Saving our economy involves more than just keeping a 1.5 metre distance from each other
It is about time the government devotes some attention to what the economic consequences of the corona crisis will be, says Anne Gielen, Professor of Labor Economics and Policy at Erasmus School of Economics. ‘The economy must reinvent itself. With a metre and a half alone, we are not going to make it.’
Gielen researched poverty and knows what an economic crisis entails. ‘People who have little income are particularly affected by this crisis. This effect will be seen for generations to come since poverty and lower education are often inherited factors. Children who are not able to attend classes for a while now will probably suffer from this in the future. In some cases, the consequences can still be seen in 30 years' time.’
Gielen believes it is time the government develops a vision for the economy of the future. She also thinks that there should be economists involved in the Outbreak Management Team (OMT), which is currently advising the government.
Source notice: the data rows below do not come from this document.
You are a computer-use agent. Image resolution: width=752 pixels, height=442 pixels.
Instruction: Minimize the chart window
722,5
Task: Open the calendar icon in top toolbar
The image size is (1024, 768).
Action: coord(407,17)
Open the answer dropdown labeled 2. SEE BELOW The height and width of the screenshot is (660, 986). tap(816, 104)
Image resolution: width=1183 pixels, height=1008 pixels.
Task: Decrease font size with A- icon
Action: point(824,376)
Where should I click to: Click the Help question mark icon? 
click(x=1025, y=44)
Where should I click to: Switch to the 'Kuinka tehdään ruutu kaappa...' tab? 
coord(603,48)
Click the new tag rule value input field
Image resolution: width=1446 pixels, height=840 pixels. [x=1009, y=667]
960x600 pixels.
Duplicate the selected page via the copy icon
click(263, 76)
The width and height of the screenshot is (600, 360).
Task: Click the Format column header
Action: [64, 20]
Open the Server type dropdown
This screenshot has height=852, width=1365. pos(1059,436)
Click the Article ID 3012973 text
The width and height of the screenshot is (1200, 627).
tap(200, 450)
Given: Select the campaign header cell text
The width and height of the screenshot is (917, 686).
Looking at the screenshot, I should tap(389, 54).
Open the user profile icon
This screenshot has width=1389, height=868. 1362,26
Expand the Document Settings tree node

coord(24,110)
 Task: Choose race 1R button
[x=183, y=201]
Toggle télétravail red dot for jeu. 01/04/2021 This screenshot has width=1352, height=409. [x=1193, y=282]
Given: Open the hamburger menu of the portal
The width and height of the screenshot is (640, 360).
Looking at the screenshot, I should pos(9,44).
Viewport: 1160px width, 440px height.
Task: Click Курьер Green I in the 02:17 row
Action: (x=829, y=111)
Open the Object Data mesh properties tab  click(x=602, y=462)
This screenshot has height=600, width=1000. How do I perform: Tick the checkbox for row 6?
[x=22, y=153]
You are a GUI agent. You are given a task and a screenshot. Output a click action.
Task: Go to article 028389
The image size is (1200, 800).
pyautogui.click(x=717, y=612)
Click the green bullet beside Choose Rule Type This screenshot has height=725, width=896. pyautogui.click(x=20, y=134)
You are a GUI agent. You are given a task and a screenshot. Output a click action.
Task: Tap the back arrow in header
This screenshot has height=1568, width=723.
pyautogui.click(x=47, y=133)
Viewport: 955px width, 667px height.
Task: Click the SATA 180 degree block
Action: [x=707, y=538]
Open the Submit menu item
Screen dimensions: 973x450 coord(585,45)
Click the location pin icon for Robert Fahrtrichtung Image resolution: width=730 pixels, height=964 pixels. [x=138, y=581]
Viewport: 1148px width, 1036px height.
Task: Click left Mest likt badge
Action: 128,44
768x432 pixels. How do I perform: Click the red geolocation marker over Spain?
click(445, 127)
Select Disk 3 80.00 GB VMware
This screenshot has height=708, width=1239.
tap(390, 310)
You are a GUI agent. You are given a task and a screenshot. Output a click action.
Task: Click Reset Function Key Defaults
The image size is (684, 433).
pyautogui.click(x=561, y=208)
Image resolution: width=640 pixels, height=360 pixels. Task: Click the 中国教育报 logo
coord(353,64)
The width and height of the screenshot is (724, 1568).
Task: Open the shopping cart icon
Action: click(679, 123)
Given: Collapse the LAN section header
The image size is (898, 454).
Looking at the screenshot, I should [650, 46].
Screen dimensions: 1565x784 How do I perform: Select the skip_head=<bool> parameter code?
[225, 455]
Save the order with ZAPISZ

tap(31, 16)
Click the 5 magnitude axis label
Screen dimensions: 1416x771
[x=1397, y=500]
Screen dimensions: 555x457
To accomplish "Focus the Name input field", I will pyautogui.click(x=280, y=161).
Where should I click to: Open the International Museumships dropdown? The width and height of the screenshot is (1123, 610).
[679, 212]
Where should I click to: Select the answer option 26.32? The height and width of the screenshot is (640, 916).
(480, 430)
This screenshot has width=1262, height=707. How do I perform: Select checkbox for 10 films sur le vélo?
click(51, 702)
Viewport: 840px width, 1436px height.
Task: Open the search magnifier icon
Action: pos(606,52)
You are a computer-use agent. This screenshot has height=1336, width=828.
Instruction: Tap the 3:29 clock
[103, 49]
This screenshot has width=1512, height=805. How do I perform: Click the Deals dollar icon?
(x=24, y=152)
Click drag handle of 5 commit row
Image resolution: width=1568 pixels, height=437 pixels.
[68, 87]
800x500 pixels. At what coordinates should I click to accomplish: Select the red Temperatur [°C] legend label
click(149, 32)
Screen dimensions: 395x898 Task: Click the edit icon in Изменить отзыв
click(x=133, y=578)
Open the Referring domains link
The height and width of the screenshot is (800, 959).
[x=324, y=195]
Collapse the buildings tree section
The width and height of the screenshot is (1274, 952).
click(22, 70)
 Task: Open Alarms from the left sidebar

Gielen wishes that during the press conferences there would be one extra person present next the Prime Minister and the Minister of Health, Welfare, and Sport: a minister who thinks about how to recover from the crisis and how we can make up for the damage that is done. But Gielen points out that it is a very sensitive issue. ‘People are becoming ill and people are dying. I understand that it can look very insensitive if someone says that we also have to look at what happens to the economy.’
The cost of protection
Nevertheless, the intelligent lockdown is affecting the economy. ‘If this is going to take a very long time, we will have to keep protecting our public health. At the same time, it is important that we ask ourselves to what extent we want this full protection, that is, at what cost? I think the current measures that are installed to help businesses survive only help to fight the symptoms but will not fix the problem. I hope that we can start thinking about ways to slowly get the economy running without risking impacting public health’, says Gielen.